Boeing will accept a guilty plea deal from the Department of Justice over charges the planemaker misled federal authorities on certain aspects of the 737 Max 8, which has been involved in fatal crashes. Airlines Reporter Meghna Maharishi lists three takeaways from Boeing’s deal with the Justice Department. 

Boeing will have to pay a more than $240 million criminal offense fine and invest at least $455 million in compliance and safety programs. The planemaker will be on probation for three years, during which it would need to install an independent monitor to oversee its compliance and safety.

In addition, Boeing wouldn’t have any protection from any ongoing or future federal investigations. 

Next, Airbnb has unveiled a new ad urging travelers heading to Paris for the Olympics to avoid hotels to discover the true essence of the French capital, reports Executive Editor Dennis Schaal.

Airbnb’s ad features a family of four dealing with common tourist come-ons outside of a hotel before the hotel collapses. The hotel gives way to an Airbnb, and afterwards, the family views an artist painting on a canvas and a couple dining, among other sights. The narrator then urges travelers to stay where the locals live instead of the touristy part of the city.

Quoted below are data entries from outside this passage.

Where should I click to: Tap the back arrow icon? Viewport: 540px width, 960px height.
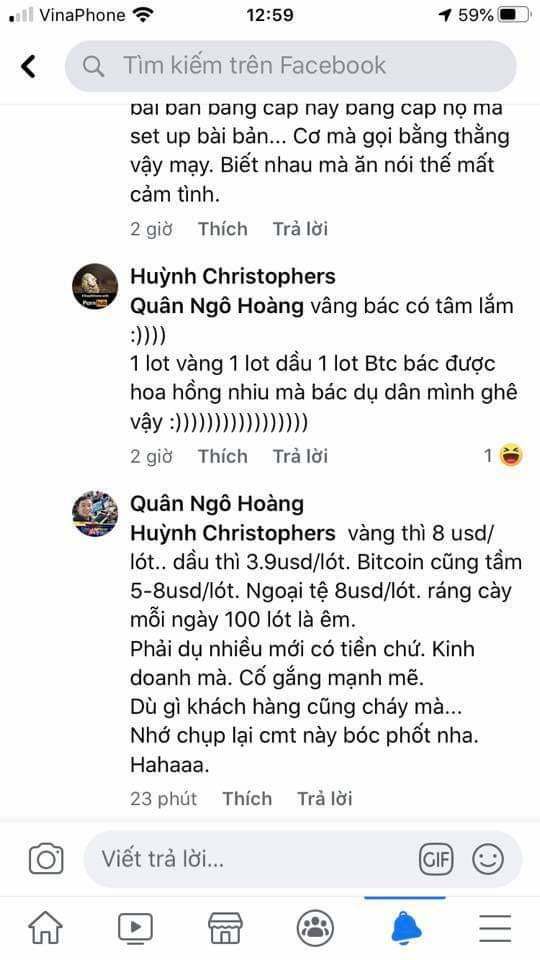tap(29, 66)
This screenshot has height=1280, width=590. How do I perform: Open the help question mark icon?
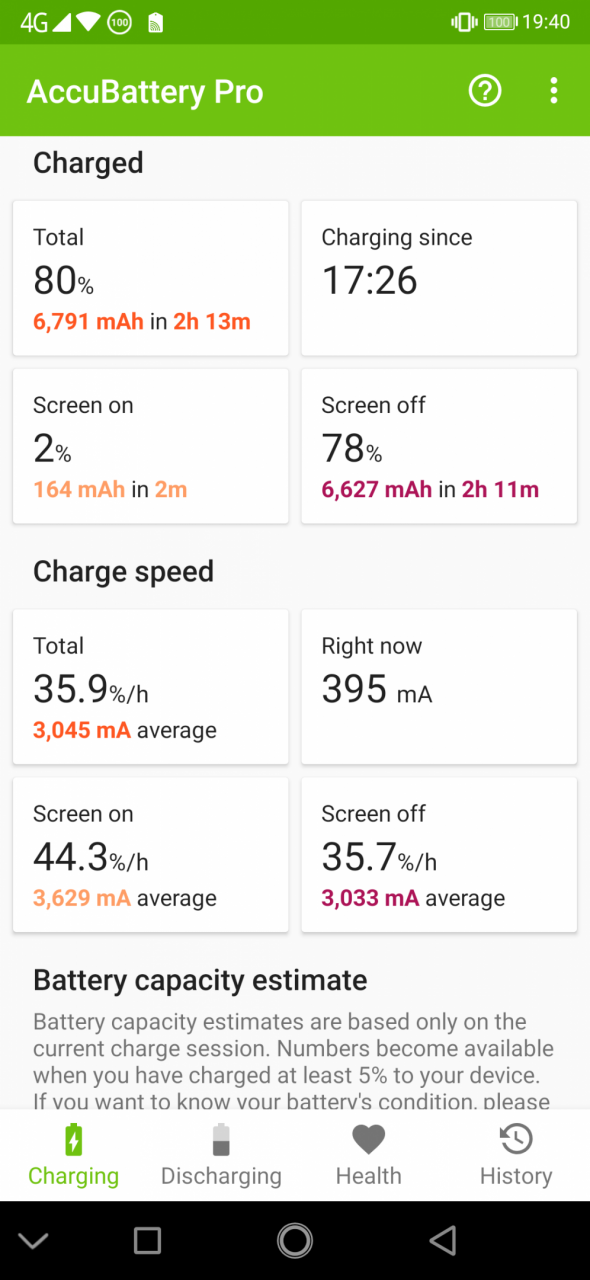point(485,91)
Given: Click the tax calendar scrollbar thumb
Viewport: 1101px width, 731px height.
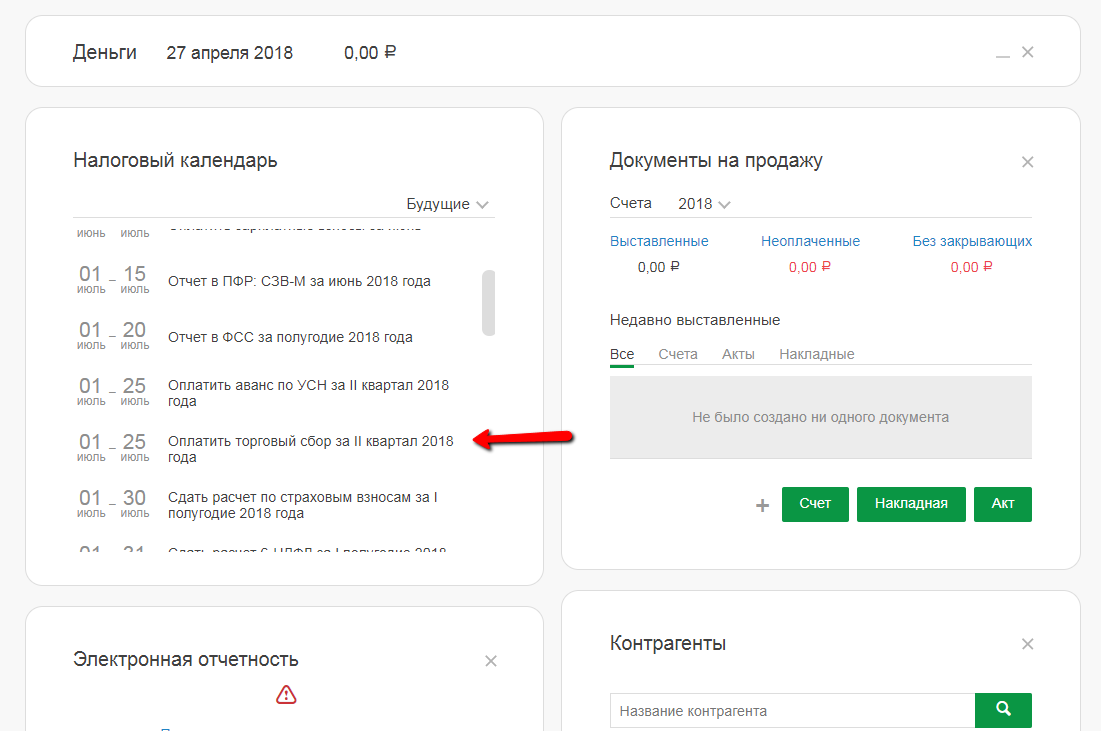Looking at the screenshot, I should [x=488, y=302].
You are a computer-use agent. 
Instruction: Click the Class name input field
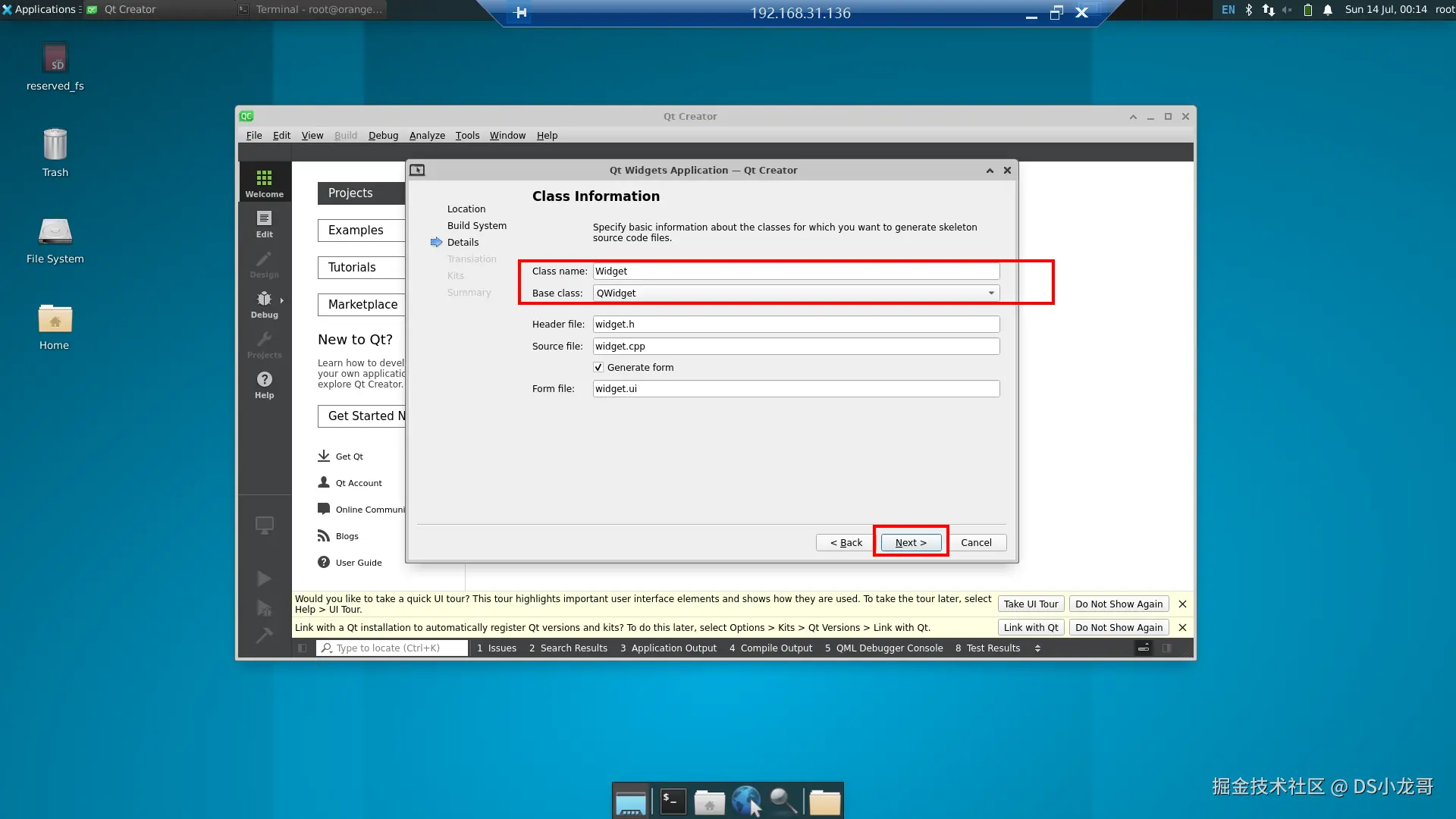click(795, 271)
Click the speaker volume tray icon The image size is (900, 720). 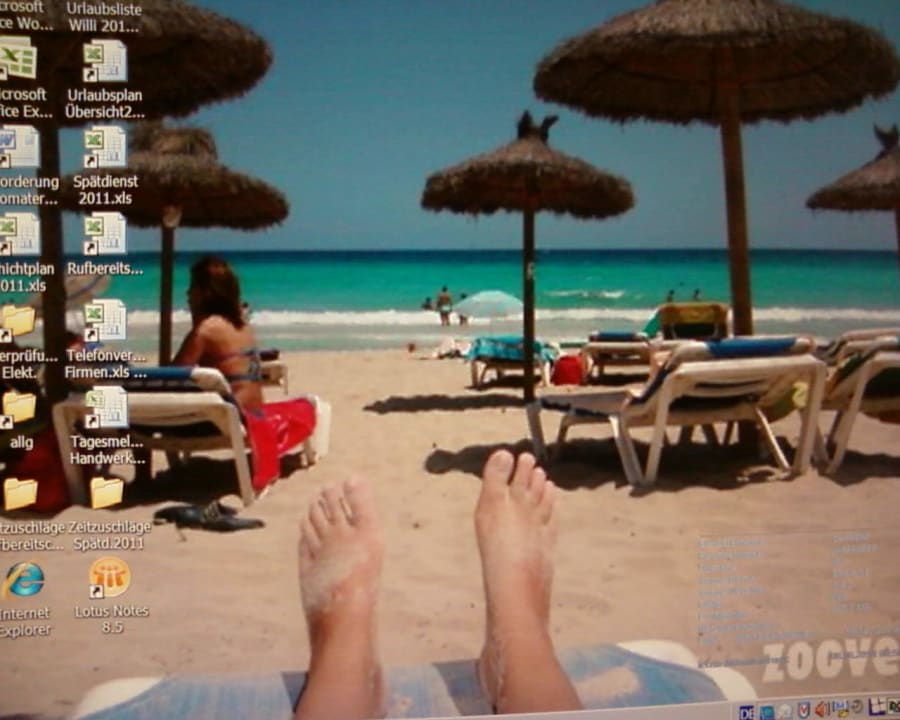pos(821,709)
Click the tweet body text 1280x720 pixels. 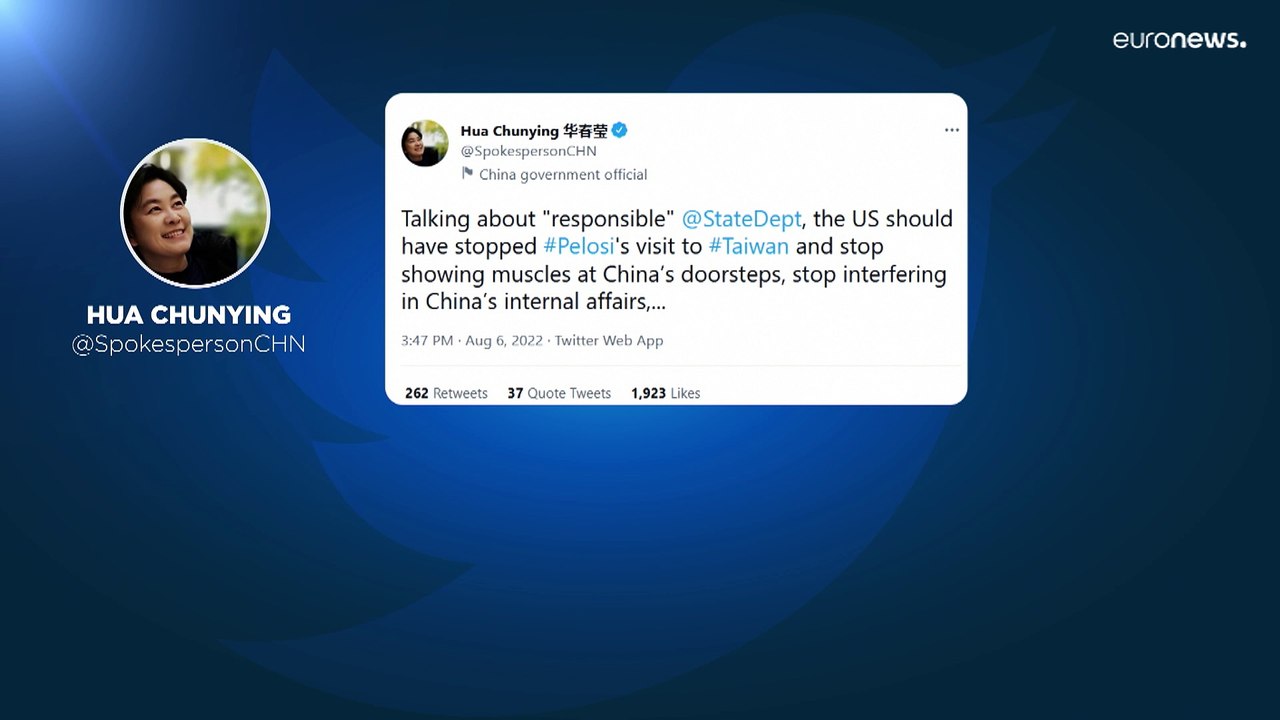pos(677,260)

Finally, the effectiveness of carbon offsets has been a contentious issue in the travel industry. Research Analyst Robin Gilbert-Jones explores the reasons carbon offsets are controversial and how they can be effectively evaluated. 

Travel brands are increasingly turning to carbon offsets — considered a way for companies to compensate for their own emissions by reducing them elsewhere — to help reduce the industry’s massive carbon footprint. However, Gilbert-Jones notes the carbon offset market has been described as the “wild west.” And one carbon credit may look like another but be much less effective at reducing CO2, which leads companies to seek out the cheapest credits available. 

Gilbert-Jones listed five recognized ways to measure the quality of a carbon offset, including verifiability. Verifiability means a legitimate third party can verify claims of carbon avoidance in offset projects.